By JESSE GRAHAM
A BELGRAVE man was handed a fine and a stern lecture after breaching an intervention order against his ex-partner last year, in a court hearing last week.
On Monday, 29 February, the 39-year-old man fronted Ringwood Magistrates’ Court to answer a charge of breaching an intervention order against his de facto ex-partner.
The police prosecutor said that, on 10 December last year, the man was at the Belgrave Heights Convention Centre for their child’s Christmas concert, where he confronted his ex-partner.
“On the stairs of the convention centre, both parties’ paths had crossed, when the accused started yelling verbal abuse at the victim, calling her a ‘heartless bitch’ in front of other parents in the vicinity,” the officer read.

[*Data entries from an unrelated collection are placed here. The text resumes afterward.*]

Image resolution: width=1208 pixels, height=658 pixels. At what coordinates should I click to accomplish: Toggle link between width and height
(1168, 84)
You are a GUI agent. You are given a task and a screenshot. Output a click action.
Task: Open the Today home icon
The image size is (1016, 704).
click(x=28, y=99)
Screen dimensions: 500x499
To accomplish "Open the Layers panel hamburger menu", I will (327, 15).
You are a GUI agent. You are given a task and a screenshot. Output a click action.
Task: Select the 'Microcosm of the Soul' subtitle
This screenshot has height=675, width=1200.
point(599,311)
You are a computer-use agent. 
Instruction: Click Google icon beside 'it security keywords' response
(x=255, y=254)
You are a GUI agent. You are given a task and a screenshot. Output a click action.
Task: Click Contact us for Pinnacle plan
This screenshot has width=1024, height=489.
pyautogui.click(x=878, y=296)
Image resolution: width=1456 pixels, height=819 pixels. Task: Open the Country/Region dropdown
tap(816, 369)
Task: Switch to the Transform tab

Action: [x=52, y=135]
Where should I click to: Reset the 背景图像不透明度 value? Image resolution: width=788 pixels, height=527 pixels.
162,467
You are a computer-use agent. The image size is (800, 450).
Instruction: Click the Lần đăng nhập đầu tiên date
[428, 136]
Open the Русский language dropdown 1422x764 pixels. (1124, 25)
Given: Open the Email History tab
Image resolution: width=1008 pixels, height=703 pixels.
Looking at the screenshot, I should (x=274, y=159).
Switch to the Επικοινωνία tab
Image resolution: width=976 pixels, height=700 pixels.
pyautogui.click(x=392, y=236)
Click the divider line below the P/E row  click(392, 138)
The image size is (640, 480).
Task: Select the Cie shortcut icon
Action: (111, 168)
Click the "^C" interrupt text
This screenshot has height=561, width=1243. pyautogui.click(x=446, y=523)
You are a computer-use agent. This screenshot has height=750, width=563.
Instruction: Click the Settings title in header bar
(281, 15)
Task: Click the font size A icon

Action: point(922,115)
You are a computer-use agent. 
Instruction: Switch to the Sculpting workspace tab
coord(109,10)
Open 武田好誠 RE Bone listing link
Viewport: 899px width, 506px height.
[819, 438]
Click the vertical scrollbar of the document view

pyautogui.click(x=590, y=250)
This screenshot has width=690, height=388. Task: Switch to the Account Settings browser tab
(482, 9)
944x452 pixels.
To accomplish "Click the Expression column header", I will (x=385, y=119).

He said the man then continued to hurl abuse at the victim in the car park, until she left in a car.
The man’s legal representative argued that the context of the incident was important, and that the breach of the intervention order was not his being at the concert, but the incident on the stairs.
He said the man’s child was with the victim was at the concert, and that this “may have contributed to his angst” – but that he acknowledged his actions were wrong, and was pleading guilty.
“He acknowledges it was completely inappropriate, your honour – that’s why he’s been upfront with the police that he did the wrong thing,” the lawyer said in the hearing.
Magistrate Jillian Crowe scolded the man for his behaviour, and said the couple’s daughter, who was six, would have been “distressed” by witnessing the incident.
MsCrowe said that, if the man wanted to see his daughter, he could pursue the matter legally.
“If she is withholding contact with your child, there are lawful ways to go about it – and that’s what you have to do,” she said.
“It’s not about you, it’s about your daughter.
“She’s going to have a relationship with you and her mother, and her new boyfriends, and your new girlfriends – this is life, and you’ve got to find a way to deal with it.”
Ms Crowe issued $500 fine for the breach, and warned the man that another breach would see the matter go “right up the scale” towards more severe penalties.